1. ## binomial expansion help?

Ok I have a few questions here and I've tried to solve them all myself, could you please check?

2)Given that $\displaystyle |x|<4$, find in ascending powers upto and including the term $\displaystyle x^3$, the series expansion of
a) $\displaystyle (4-x)^1/2$
b) $\displaystyle (1+2x)(4-x)^1/2$

3)a) Find the first four terms of the expansion in ascending powers of x of $\displaystyle (2+3x)^-1, |x|<2/3$
b)Hence or otherwis, find the first four non-zero terms of the expansion, in ascending powers of x, of
$\displaystyle (1+x)(2+3x)^-1, |x|<2/3$

4)f$\displaystyle (x)=(1+3x)^-1, |x|<1/3$
a)Expand f(x) in ascending powers of x up to and including the term in $\displaystyle x^3$
b) Hence show for small x that
$\displaystyle (1+x)(1+3x)^-1 = 1-2x+6x^2-18x^3$

Thanks in advance for any replies.

2. Originally Posted by Quacky
I don't know if this is the correct thread as the titles can be so confusing, so I apologise If I've got this wrong.

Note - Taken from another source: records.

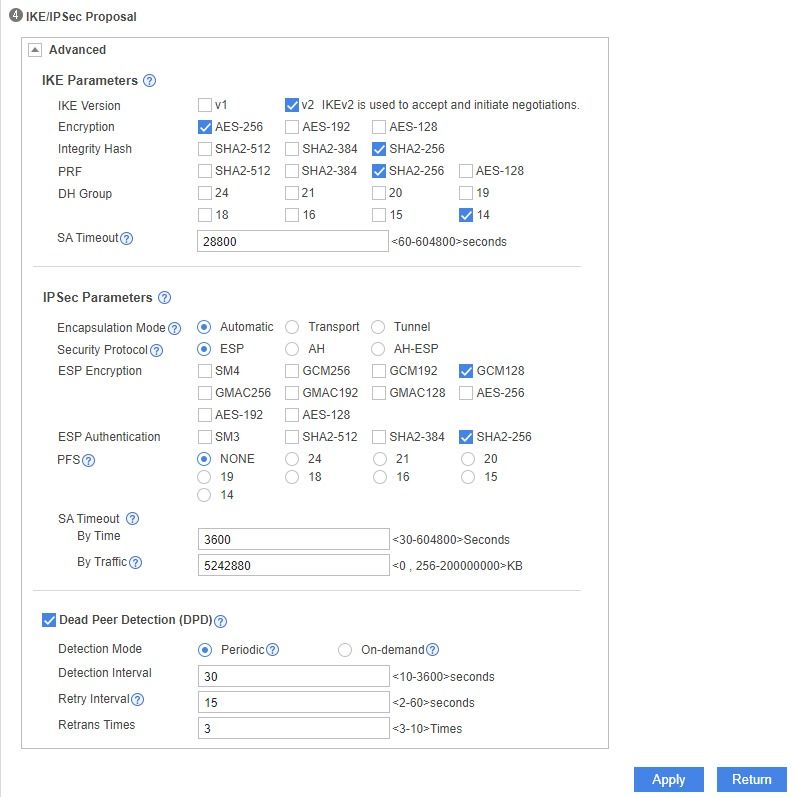The width and height of the screenshot is (795, 797).
Task: Enable the IKE version v1 checkbox
Action: pyautogui.click(x=205, y=105)
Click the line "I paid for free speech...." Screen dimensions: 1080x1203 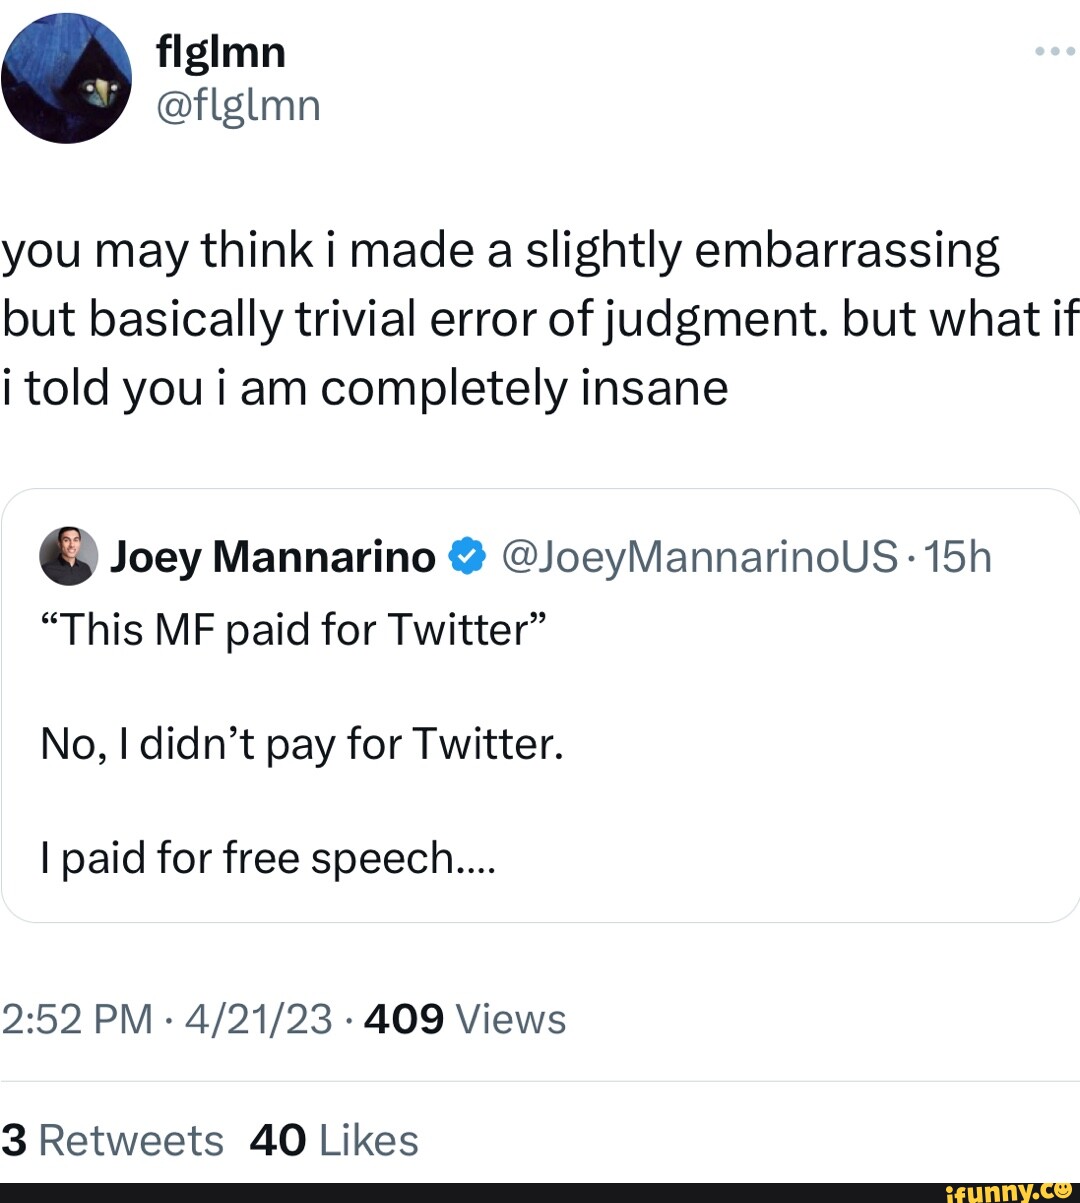tap(268, 858)
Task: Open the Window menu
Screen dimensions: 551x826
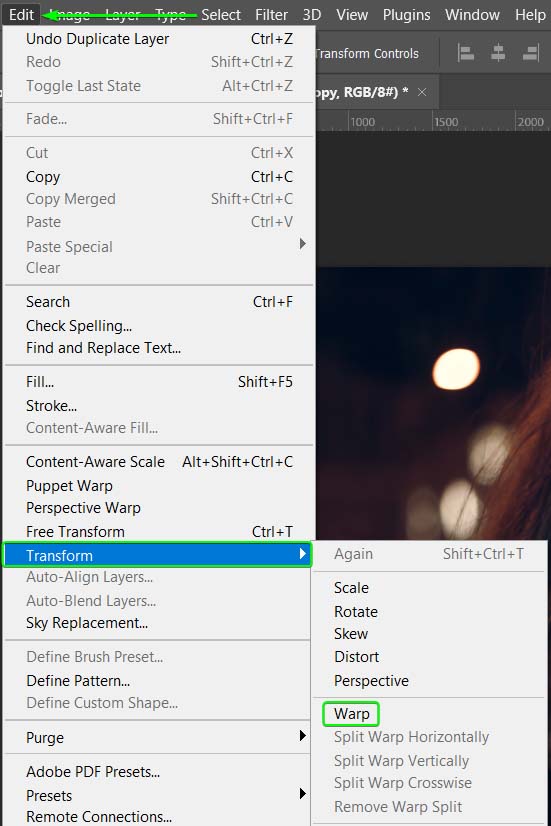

Ok I have a few questions here and I've tried to solve them all myself unsuccessfully. I know it would take hours to finish them all, so could you at least provide me with a helpful tutorial as I'll have to go to bed now and these are due first thing tomorrow :

Finally,
5) When $\displaystyle (1+ax)^n$ is expanded as a series in asceding powers of x, the co-efficients of x and $\displaystyle x^2$are -6 and 27 respectively. Find the values of a and n, the coefficient of $\displaystyle x^3$and state the expressions for which the expansion is valid.

Thanks in advance for any replies.
i'll try the last one...
expand the equation,
$\displaystyle (1+ax)^n=nC0 (1)^n \left(ax\right)^0+ nC1 (1)^{(n-1)} (ax)^1+nC2 (1)^{(n-2)} (ax)^2+.....$ Note: $\displaystyle nCr=\frac {n!}{(n-r)! r!}$

(the co-efficients of x are -6)
$\displaystyle nC1 (1)^{(n-1)} (ax)^1=6x$ Note: $\displaystyle 1^n=1$
$\displaystyle \frac {n!}{(n-1)! 1!} (1) (a) (x)=(6) (x)$ (cancel x)
$\displaystyle \frac {n (n-1)!}{(n-1)!} (a) =6$ (cancel (n-1)!)
so,$\displaystyle (n) (a) = 6$........... (equation 1)

(the co-efficients of$\displaystyle x^2$ and 27 )
$\displaystyle nC2 (1)^{(n-2)} (ax)^2=27$
$\displaystyle \frac {n!}{(n-2)! (2!)} (1) (a^2) (x^2) =27 (x^2)$ (cancel x^2)
$\displaystyle \frac {n (n-1) (n-2)!}{(n-2)! (2) (1)} (a^2) = 27$ (cancel (n-2)!)
$\displaystyle \frac {n (n-1)}{2} a^2 = 27$
$\displaystyle (n^2-n)(a^2)=54$........(equation 2)

Use the substitution method to solve (equation 1) and (equation 2) and find the value of n and a....

You can find the coefficient for $\displaystyle x^3$ easily, after u find the value of a and n....

....hope it help....

3. Thanks, I'll have another go at the other 4 questions now.